Have you included internal links to your own relevant content? This is a good way to keep people on site. It’s also thought to be good for SEO.
Look at your post, is there a link to another page on your site? If not is there an opportunity to add one?
Have you included outbound links to relevant content? If you researched your post are there articles you can direct visitors to for further reading? Linking out makes you look generous and gives your readers a fuller picture of the topics you cover.
Name your images
Did you name your images to include a keyword before uploading? Naming your images properly and separating words with a dash makes them easier for search engines to read and could help your on page SEO.
Include shareable images
Have you included at least two images, one that will work for Twitter and Facebook sharing and one that will work for Pinterest?
For Facebook and Twitter I use an image 1200 x 628 pixels and for Pinterest 735 x 1102
Have you included captions on your images? This text that sits below an image is an opportunity to tell people a little bit more about it. You can also include your keyword if relevant.
Have you included alt text on your images? Alt text displays on some browsers if the image doesn’t load, it’s also readable by search engines. The Alt text should describe the image.
Listen back to episode 13 and episode 48 for more on enhancing your posts with images.
Now you’ve checked off your list the post is ready to go. The next stage is to get sharing.
Are your sharing buttons are working? Is it easy for a reader to see the buttons that they need to click to share your post?
Test the buttons by checking them yourself. Does the Twitter share button include your Twitter username when it shares? Do the rest of the buttons work as they should?

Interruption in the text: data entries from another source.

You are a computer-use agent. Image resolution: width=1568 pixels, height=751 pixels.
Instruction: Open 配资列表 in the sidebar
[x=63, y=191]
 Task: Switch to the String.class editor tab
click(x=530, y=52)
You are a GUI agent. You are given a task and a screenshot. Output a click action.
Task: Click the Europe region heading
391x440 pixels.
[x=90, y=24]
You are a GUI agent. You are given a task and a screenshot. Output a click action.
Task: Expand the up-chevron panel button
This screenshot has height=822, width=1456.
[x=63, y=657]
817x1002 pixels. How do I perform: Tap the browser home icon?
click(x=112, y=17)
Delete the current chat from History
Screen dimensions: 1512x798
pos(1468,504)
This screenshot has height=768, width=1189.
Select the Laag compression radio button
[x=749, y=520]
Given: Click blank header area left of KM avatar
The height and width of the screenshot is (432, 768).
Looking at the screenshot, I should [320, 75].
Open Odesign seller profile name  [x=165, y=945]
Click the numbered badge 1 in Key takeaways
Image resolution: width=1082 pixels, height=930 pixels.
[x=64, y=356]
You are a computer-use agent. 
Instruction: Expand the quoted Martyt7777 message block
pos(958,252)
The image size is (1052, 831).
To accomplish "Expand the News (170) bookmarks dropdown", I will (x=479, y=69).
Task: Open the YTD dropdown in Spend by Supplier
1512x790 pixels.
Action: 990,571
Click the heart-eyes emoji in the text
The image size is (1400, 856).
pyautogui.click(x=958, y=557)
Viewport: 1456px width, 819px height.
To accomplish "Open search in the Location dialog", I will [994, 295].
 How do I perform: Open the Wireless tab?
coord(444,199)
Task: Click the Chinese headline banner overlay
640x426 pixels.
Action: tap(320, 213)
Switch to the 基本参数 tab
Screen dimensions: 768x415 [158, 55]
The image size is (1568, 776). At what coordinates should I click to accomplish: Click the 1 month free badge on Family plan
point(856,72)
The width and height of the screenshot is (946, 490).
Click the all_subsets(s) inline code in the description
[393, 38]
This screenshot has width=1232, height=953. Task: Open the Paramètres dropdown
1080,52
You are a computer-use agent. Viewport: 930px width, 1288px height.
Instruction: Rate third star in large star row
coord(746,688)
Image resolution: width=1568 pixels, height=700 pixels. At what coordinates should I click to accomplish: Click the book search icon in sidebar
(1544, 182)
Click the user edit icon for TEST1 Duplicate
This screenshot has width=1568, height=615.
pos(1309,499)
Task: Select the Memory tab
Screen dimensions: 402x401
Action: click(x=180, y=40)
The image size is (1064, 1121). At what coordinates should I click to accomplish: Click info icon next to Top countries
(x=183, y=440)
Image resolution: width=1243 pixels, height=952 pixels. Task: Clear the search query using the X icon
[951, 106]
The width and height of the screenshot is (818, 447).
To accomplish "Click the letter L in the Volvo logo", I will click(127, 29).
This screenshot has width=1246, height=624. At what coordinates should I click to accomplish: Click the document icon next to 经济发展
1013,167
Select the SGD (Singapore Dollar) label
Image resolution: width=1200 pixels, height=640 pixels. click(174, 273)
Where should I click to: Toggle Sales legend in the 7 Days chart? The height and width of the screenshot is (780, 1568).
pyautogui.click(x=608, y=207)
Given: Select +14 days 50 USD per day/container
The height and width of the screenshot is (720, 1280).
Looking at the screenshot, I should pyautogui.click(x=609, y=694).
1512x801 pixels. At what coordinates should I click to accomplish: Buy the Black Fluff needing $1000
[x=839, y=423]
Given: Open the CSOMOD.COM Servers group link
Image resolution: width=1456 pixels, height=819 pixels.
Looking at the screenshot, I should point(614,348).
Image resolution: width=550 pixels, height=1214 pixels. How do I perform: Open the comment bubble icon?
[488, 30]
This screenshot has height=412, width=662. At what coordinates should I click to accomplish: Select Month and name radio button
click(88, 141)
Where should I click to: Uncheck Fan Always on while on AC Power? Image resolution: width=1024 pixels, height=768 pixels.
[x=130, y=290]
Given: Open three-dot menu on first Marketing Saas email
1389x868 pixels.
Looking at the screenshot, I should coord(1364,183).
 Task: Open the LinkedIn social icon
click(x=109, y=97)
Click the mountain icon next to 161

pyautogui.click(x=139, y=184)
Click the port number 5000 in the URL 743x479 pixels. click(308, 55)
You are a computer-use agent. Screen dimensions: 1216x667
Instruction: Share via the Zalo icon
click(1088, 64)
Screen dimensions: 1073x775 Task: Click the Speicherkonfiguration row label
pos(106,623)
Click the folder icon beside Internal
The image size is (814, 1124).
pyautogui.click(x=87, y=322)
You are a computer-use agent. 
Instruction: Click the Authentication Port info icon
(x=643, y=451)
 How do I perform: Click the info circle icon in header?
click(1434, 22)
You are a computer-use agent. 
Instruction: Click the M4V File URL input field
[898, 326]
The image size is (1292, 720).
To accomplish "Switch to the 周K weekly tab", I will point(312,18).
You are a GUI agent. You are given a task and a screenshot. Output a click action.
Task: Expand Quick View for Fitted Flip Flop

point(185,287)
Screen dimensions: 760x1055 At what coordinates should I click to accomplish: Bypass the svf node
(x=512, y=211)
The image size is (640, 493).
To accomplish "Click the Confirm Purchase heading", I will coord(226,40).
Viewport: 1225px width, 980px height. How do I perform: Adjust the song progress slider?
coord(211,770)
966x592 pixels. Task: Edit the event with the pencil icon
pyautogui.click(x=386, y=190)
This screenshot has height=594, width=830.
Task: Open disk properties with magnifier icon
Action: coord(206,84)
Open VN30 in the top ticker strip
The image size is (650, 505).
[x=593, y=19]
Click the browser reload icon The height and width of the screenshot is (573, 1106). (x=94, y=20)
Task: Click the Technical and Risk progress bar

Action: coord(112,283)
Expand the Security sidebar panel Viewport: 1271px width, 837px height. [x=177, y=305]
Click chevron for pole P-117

If you don’t have sharing buttons on your site and are a self-hosted WordPress user take a look at Sumome and Social Warfare. These are currently my favourite sharing plugins.
For sharing I use Co-Schedule. It ensures that I share it everywhere I need to when I need to. I also use AgoraPulse for additional sharing.
Set up a sharing schedule. Here’s the process I follow when I publish a post.
Share on Twitter
Make sure you are sharing each post on Twitter. I tend to share once a day for a week, a month later and then I put it back into my rotating schedule.
Share on Facebook
I share to my business page, to relevant groups including my own and to a selected audience on my personal profile.
Share on LinkedIn
Share to your personal profile and your company page if you have one. You may also want to investigate groups that allow sharing and are active.
Share on Pinterest
It’s well worth creating rich pins for your articles on Pinterest. This just adds a bit of branding to your posts when they are shared. And of course, you should be sharing to Pinterest too.
Share on Google+
I know what you are thinking. Does anyone use Google+ anymore? I actually still get quite a bit of valuable traffic from Google+ and I find some of my Google+ posts will rank on Google even when the posts themselves don’t. When you share on Google+ try and get your keyword into the description.
Now you’ve published and shared don’t let your post die off. Have a plan for the future sharing of your articles. Make sure you have alerts set up for when people comment and always go back and respond to the comments you get.
It’s an easy one this week. Now I’ve talked you through what you need to do before you hit publish go and download the checklist and implement it. You’ll find yourself getting it right the first time more often as a result.